上门拜访,通过察言观色,看宅子大小,家中佣人规模……都是判断赵家实力的方法。

当然,更重要的,还是看“人”。

所以,尤氏看似在点评厨娘,餐具,侄女的衣服首饰……实则,也在看赵家人的反应。

若尤金花颐指气使,赵盼神色高傲,赵都安威严不假辞色……自然是有“底气”的体现。

但眼前赵家人的态度,却令他们产生了一些误解。

在三人眼中,侄女是个满脸堆笑,软弱可欺的,对他们尊重有加。

赵盼闷不吭声,一副小家碧玉模样,全然没有大小姐傲气。

至于传闻中,嚣张跋扈,横行霸道的赵家大郎,也是一副脾气很好,笑呵呵的模样。

再结合赵家宅子还不如自家,请人吃饭要要雇人,器皿跟风仿古,好衣服都恨不得全戴在身上……

如此种种,着实与“大户人家”四个字相去甚远。

无形中,进门时还有一丝谦卑态度的尤家人,这会腰杆逐渐挺直,对赵家的敬畏,不断降低。

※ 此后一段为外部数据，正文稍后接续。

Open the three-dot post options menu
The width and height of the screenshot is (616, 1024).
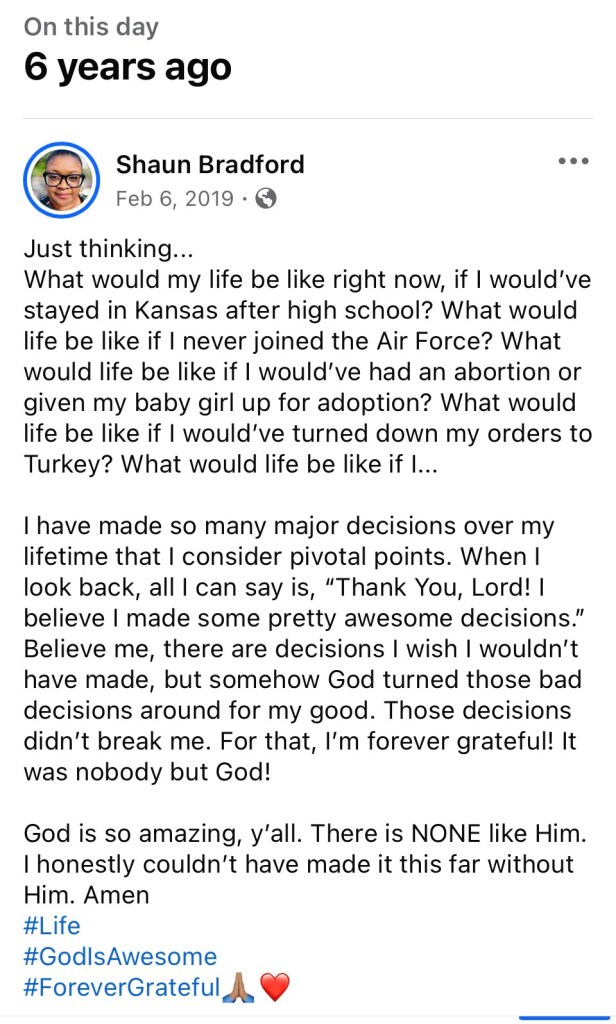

赵都安饶有兴趣地目睹这一幕,眼神中,却不知在想什么。

攀谈叙旧还在继续。

但话题,已悄然间,转变成中年妇人,对尤金花一家的教诲与批评。

……

……

“……所以呀,金花你莫要以为,生了孩子,操持家中,便是主母了。小门小户还好,但真正的大族,高门大户人家,想做好主母可是难得很的,”

尤氏神态倨傲,嘴角带着教育晚辈习惯的弧度:

“像你婶婶我,在家中要掌管整个后宅家务事,几十個家仆都要管的条条分明,你若有不懂的,婶婶教你。

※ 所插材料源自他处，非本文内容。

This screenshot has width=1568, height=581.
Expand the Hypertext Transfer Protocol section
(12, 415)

就像我们进门时,那个领路的老仆,便着实不懂事,连敬语都不会,这种家仆啊,便该好好教训才对。”

老凡尔赛了。

尤金花表情为难,带着歉意地看了继子一眼。

赵都安神色如常,递了个“无妨”的眼神过去,令她安心。

尤氏越说越上瘾,又道:

“还有赵家大郎……我们进城后,可听说……”

旁边,富态中年人模样的尤展德皱眉打断:

“少说两句。”

继而,扭头对赵都安笑道:

“大郎莫要与内人见怪。”

呵……之前怎么不拦着,这会倒是知道不妥了……赵都安笑了笑,假装看不破这对夫妻演的双簧,故作惭愧,道:

“无妨,倒是让你们见笑了,我的名声,呵呵,倒的确不怎么好听。”

赵盼奇怪地看了他一眼,纳闷这家伙今天怎么转性了?

若以往日的脾气,这会不早动怒了?

竟然还一副虚心惭愧的晚辈模样……是为了照顾娘亲的脸面吗?

少女咬了咬嘴唇,有些感动。

尤展德见他这幅低眉顺眼的模样,心中敬畏愈发淡了。

也端起少许长辈架子,谆谆教诲道:

“大郎如今有幸得圣人赏识,被些许小人诋毁,不意外。正所谓不遭人妒是庸才……只是,这名声啊,也要在意些,否则,不好的话传入圣人耳中,也难免影响仕途。”

他一直记得,探听得知,赵都安被打入大牢,三司会审的事。

尤展德听到的版本,是三司会审中,那位大理寺的大人物,意外被牵扯进旧案,赵都安得以被释放。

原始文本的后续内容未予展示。